長野五輪ラージヒル団体の金。
最強チームゆえに生まれた悲喜こもごも
無料会員限定記事
平成スポーツ名場面PLAYBACK~マイ・ベストシーン
【1998年2月 長野オリンピック ラージヒル団体】
歓喜、驚愕、落胆、失意、怒号、狂乱、感動......。いいことも悪いことも、さまざまな出来事があった平成のスポーツシーン。現場で取材をしたライター、ジャーナリストが、いまも強烈に印象に残っている名場面を振り返る――。
1998年の長野五輪スキージャンプ・ラージヒル団体で、日本は"4年越し"の金メダルを獲得した。そのメダルには、1994年のリレハンメル五輪(ノルウェー)で優勝を逃した者たちのさまざまな思いが詰まっていた。
金メダルが確定し、船木和喜(右)に駆け寄る原田雅彦(左) リレハンメル五輪を控えた1993-1994シーズンのW杯は、イエンス・バイスフロク(ドイツ)、アンドレアス・ゴールドベルガー(オーストリア)、エスペン・ブレーデセン(ノルウェー)が"3強"で、日本勢は葛西紀明の1勝のみ。しかし、岡部孝信と西方仁也も表彰台に登り、原田雅彦は4位が最高だったものの何度も上位に入るなど総合力は高かった。
さらに、リレハンメル五輪のラージヒルでは、岡部の4位が最高でメダルは逃したが、西方が8位、原田が13位、葛西が14位と安定。ラージヒル団体でも日本が優勝候補の筆頭であったことは間違いない。

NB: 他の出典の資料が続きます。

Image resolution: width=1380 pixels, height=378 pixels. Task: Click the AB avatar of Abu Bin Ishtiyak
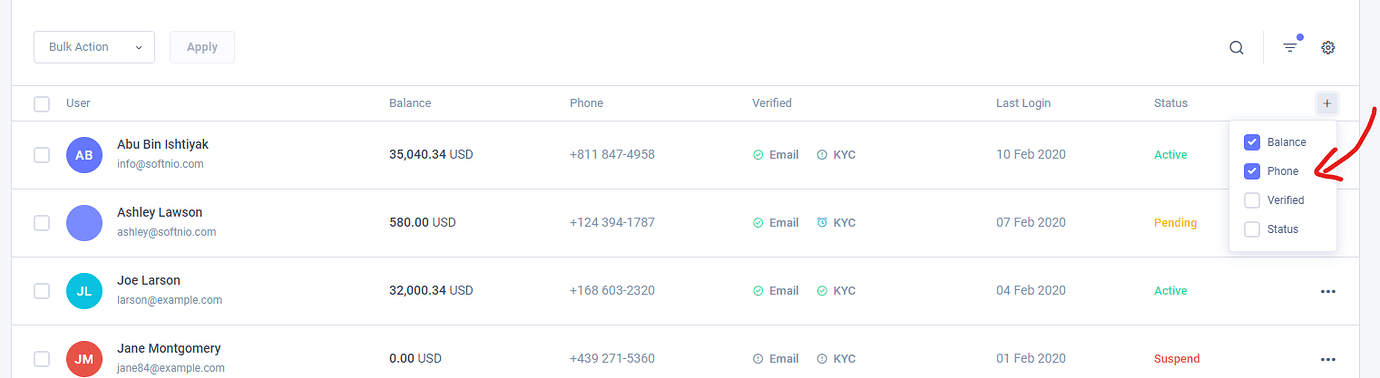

西方、岡部、葛西、原田の順で臨んだ団体戦で、日本はその期待を裏切らない戦いを見せる。1本目の終了時点では、ドイツ4人目のジャンパーであるバイスフロクに逆転されて0.8点差の2位。しかし2本目に入ると、西方と岡部が130m超えのジャンプを連発してドイツを逆転し、66.5点差をつけた。
次の葛西で少し差を詰められ、バイスフロクが1本目を上回る135.5mの大ジャンプを見せたものの、最後の原田は105mを飛べば確実に優勝できただろう。だが、踏み切りのタイミングが早すぎた原田は失速し、着地したのはK点のはるか手前の97.5m。掴みかけた金メダルが手からこぼれ落ち、メダルの色は銀色になった。
その悪夢から4年。長野五輪シーズンの日本人選手は強かった。
リレハンメル組の西方は代表から外れていたが、五輪前までにW杯を4勝した原田と、船木和喜が絶好調だった。特に、1994-1995シーズン開幕の直前に鎖骨を骨折した葛西の代わりにW杯に出場し、初出場・初優勝を果たして世界のトップジャンパーに仲間入りした船木は、五輪シーズンの年末から年始にかけてのスキージャンプ週間で3勝を挙げ、日本人初の総合優勝を果たしていた。